"Hush! keep quiet!" she said in a low voice, "she's coming! she's coming! She's here. I've told her. Hush! She's desperately frightened. Don't be cruel to her, son!"
She went out again, leaving the door open. The wind seized it, pushing it to and fro as if romping with it. Anania waited; pale, unable to think. Each time the door opened the sun and the wind rushed into the kitchen, illuminating, shaking everything in it. Then the door closed and everything became as before. For several minutes Anania unconsciously followed the play of the sun and the wind: then he became irritated, and stepped over to slam the door; his countenance dark with nervousness and anger. Thus he appeared at the moment when the unhappy mother reached the threshold,—trembling, timid, ragged as a beggar. He looked at her; she looked at him; fear and diffidence in the eyes of each. Neither thought of extending a hand nor of uttering a greeting. A whole world of suffering and of sin lay between them and divided them inexorably.
Anania held the door open, leaning against it; the wind and the sun flooded his figure. His eyes followed the miserable Olì as Aunt Grathia pushed her towards the hearth.
Yes, it was she; the pale emaciated apparition half seen at the black window of the Cantoniera; in her grey visage the great light eyes, wan with fear and weakness, seemed the eyes of a sick and homeless cat. When she was seated, the widow fancied it a happy thought to leave her two guests alone. She went out, but Anania followed her angrily.
"Where are you going?" he cried, "come back, or I'll go away myself."
Olì heard the threat, for when Anania and the widow returned to the kitchen, she was standing by the door and weeping, as if about herself to slink away. Blind with grief and shame, the young man threw himself towards her, seized her arm, pushed her against the wall, then shut and locked the door.
"No!" he cried, while the woman crouched on the ground, curling herself up like a hedgehog, and weeping convulsively: "you shan't go away any more. You are not to stir another step without my consent. You are to stay here. Cry as much as you like, but from this you shan't move. Your gay doings are all over."

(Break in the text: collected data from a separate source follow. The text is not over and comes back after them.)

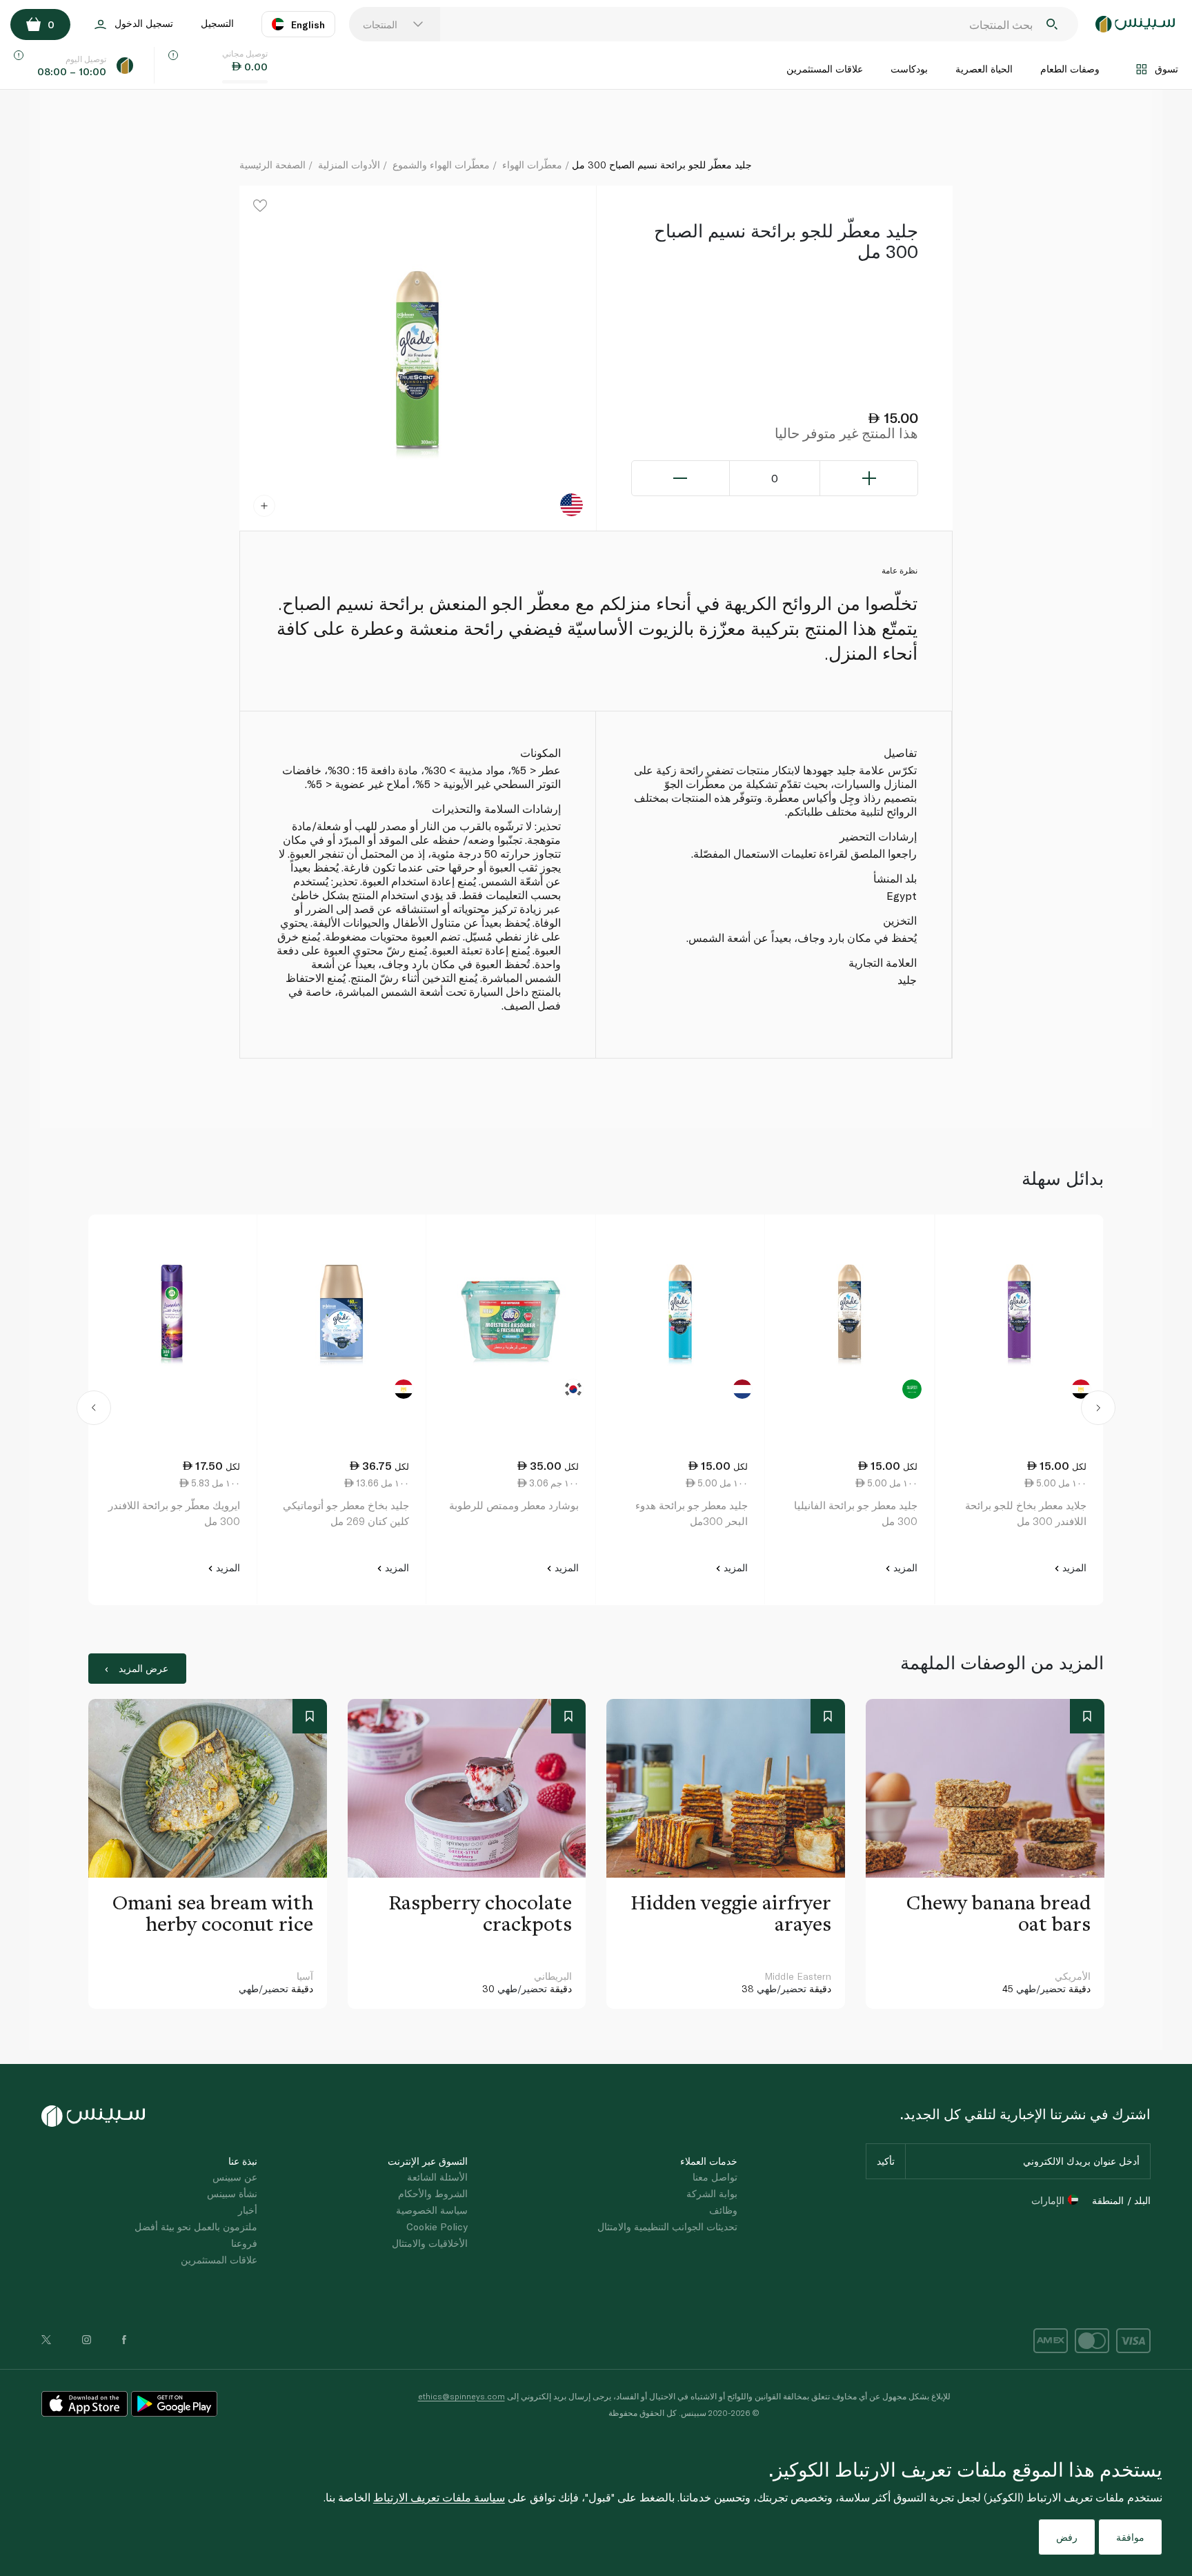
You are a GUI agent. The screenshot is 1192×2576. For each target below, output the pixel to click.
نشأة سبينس (232, 2193)
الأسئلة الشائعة (437, 2177)
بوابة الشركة (711, 2193)
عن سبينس (234, 2177)
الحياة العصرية (984, 69)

Olì wept louder, shaken by spasms of trembling. Through her sobs sounded frantic derision of her son's last words. He felt it, and remorse for his brutality increased his fury.
Her tears irritated instead of moving him. All the instincts of primitive man, jealous, ferocious, barbarous, vibrated in his quivering nerves. He knew it, but was unable to control himself.
Aunt Grathia looked at him, alarmed herself, and wondering whether Olì's terror had not good reason. She shook her head, threatened with her hands, became agitated, was prepared for anything except the avoidance of a violent scene. She knew not what to say; her tongue refused to speak. Ah! he was possessed by a devil, that well-dressed handsome lad! he was more terrible than an Orgolese herdsman with his cudgel more terrible than the brigands she had known in the mountains! How different the meeting she had anticipated!